In the Small Intestine
The small intestine is the longest part of the alimentary canal. It is about 7.5 metres long and is arranged in the form of a coil. The small intestine in human beings is the site of complete digestion of food. Also, the absorption of digested food takes place in the small intestine. The small intestine receives secretions from two glands, the liver and the pancreas, through a common duct. The wall of the small intestine also secretes digestive juices called intestinal juices.
(a) Liver: It is the largest gland in the stomach or body. It secretes bile juice, which is stored in a sac called the gallbladder: Fats are digested with the help of bile juice. Fats are present as big droplets in the food because of which they cannot be digested easily. Bile juice breaks these big droplets into small droplets and makes their digestion easier.
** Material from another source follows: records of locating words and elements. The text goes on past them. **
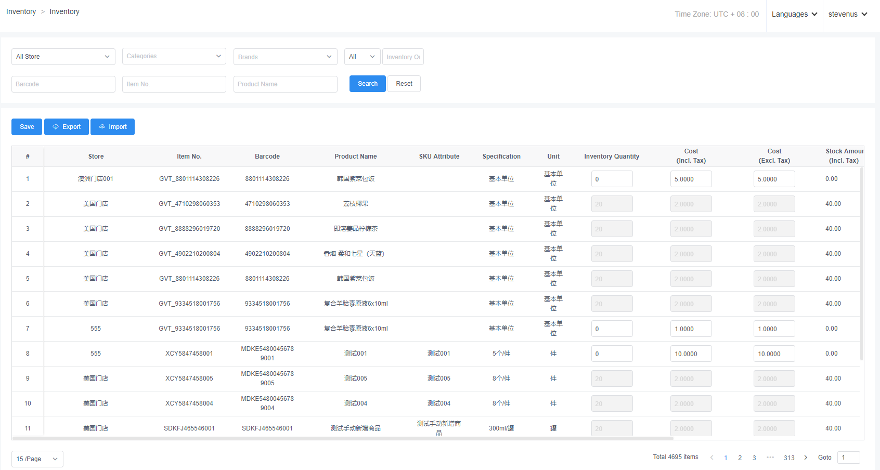Open the 15 /Page size selector
The image size is (880, 470).
(x=37, y=459)
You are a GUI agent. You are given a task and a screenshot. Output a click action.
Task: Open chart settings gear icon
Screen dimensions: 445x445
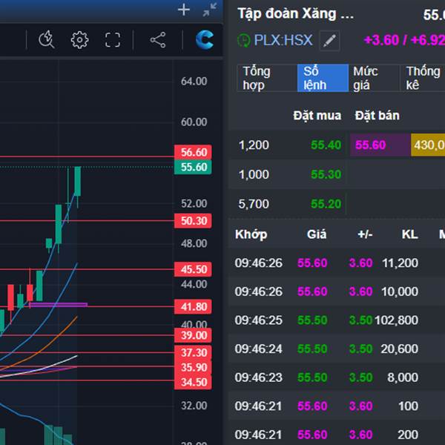(x=79, y=40)

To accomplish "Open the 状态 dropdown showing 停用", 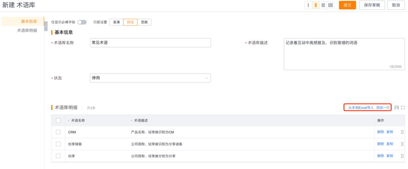I will (150, 78).
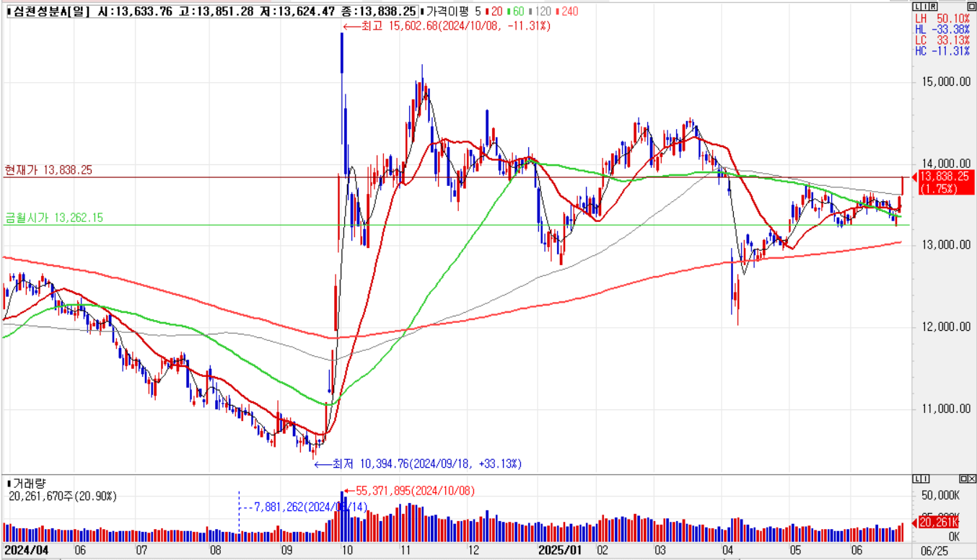Click the 최저 10,394.76 low marker
The image size is (977, 560).
point(419,463)
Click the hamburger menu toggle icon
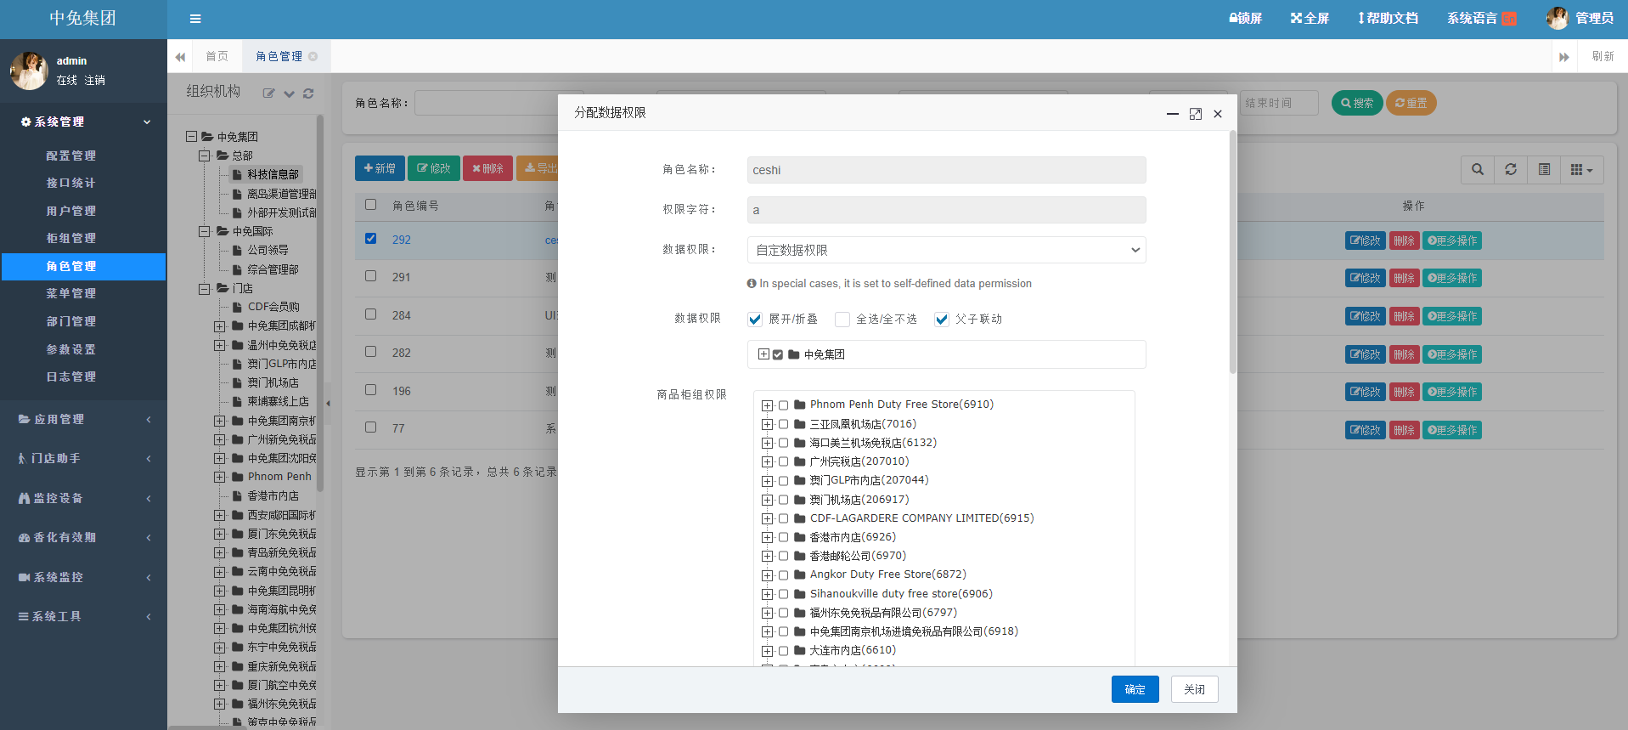 coord(194,19)
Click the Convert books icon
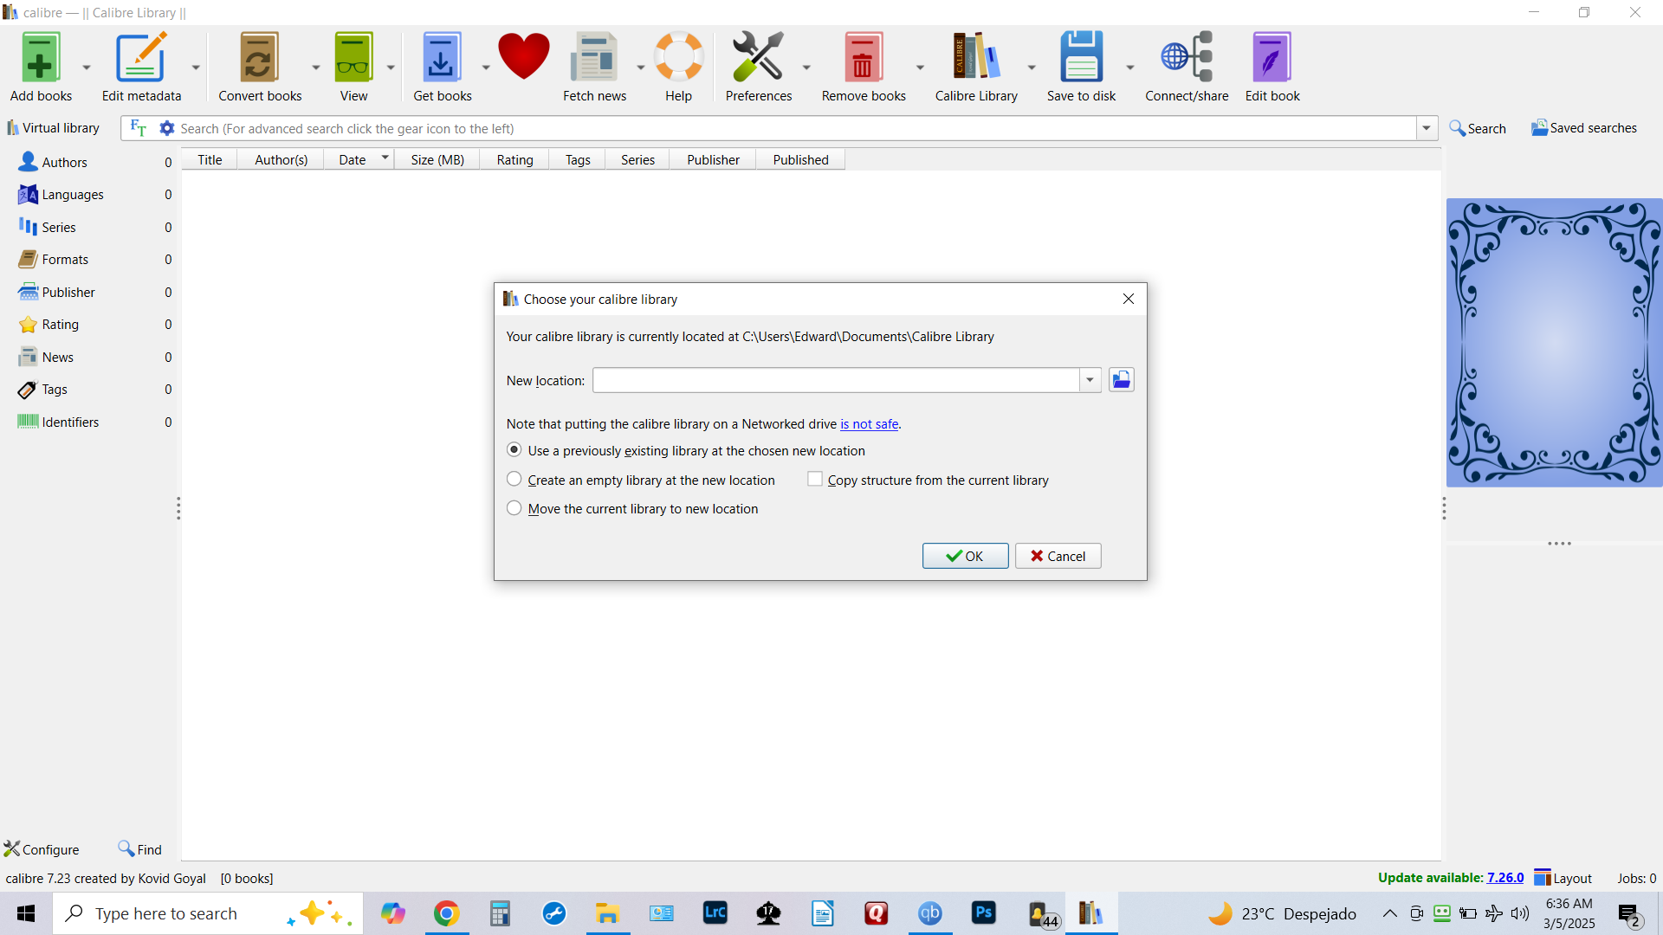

(b) Pancreas: Pancreas secretes pancreatic juice that breaks down fats completely into fatty acids and glycerol. Pancreatic juice also breaks down starch, carbohydrate and proteins into simpler forms.
(c) Intestinal juices: The partly digested food now reaches the lower part of the small intestine. The walls of the small intestine secrete a digestive juice called ‘intestinal juice’. This juice breaks down the starch carbohydrate completely into the simplest sugar called glucose, and the proteins into amino acids.
The minerals and vitamins present in the food do not need to be changed. Cells are capable to absorb them as they are.
Absorption in the small intestine
The process of absorption occurs in the small intestine. This happens as follows: The inner the surface of the small intestine has millions of tiny, finger-like outgrowths called Villi (Read as Vee-la-ee; singular of villi is villus).
The presence of villi gives the inner walls of the small intestine a very large surface area (which helps in the rapid absorption of food). Thus, the role of the villi in the small intestine is to increase the surface area for the
rapid absorption of digested food. The surface of villi absorbs the digested food materials into the blood flowing through them. Blood carries the absorbed food materials to the cells in all the parts of the body. Food is used
for energy, growth and repair, in cells. This is called assimilation. Glucose breaks down in the cells, with the help of oxygen to form carbon dioxide and water and release energy. Fatty acids and glycerol build components of cells and from fats to be stored in the body as food reserves. Amino acids are used to make proteins required for the growth and repair of the body.